Hyper-real: Glacé fruits, beloved by 16th-century royalty and dating to the ancient Romans, are making a return.

Seoul: Read your way through a modern city that exists “under thick layers of time.”

“Why can’t men wear tights?”: Stockings appeared on male models this season.

Sharing the load: Experts have advice for families when one parent is often away.
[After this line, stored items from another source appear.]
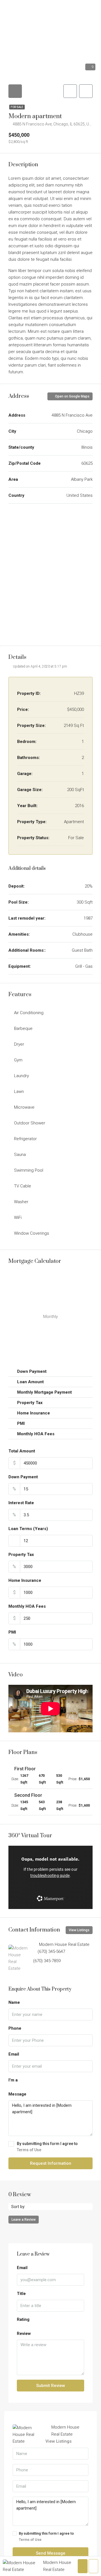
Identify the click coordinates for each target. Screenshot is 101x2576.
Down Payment (23, 1476)
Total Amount (21, 1451)
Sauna (20, 1154)
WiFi (18, 1217)
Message (17, 2094)
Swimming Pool (28, 1170)
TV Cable (22, 1186)
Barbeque (23, 1028)
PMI (12, 1632)
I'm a (13, 2080)
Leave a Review (24, 2220)
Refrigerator (25, 1138)
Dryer (19, 1044)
I dragged my feet on packing school lunches for years, until my mom got my kids bento-style lunchboxes with thermoses. When I realized I could simply fill the thermoses with reheated leftovers from dinner — say, last night’s Japanese curry chicken over rice — then fill the other compartments with fresh fruits or veggies, all my mental blocks started to crumble. If you feel a similar resistance, think about what easy means for you. Then decide on the best tools and containers for the task. Bonus points for lunchboxes that are dishwasher safe, which is true for many of Wirecutter’s picks. — Marilyn Ong

Coco Gauff vs. Aryna Sabalenka, U.S. Open women’s final: Gauff is only 19, but for years she has seemed like the successor to Serena Williams as the queen of American tennis. Her breakout win came at age 15, when she upset Venus Williams at Wimbledon; last year, shortly after finishing high school, she reached the French Open final. Now she has a chance to win her first Grand Slam. But it will not be easy. Sabalenka hits with such power that it can be hard to keep up — as the Times reporter Matthew Futterman once put it, she “swings a tennis racket like a lumberjack wields an ax.” 4 p.m. Eastern on ESPN.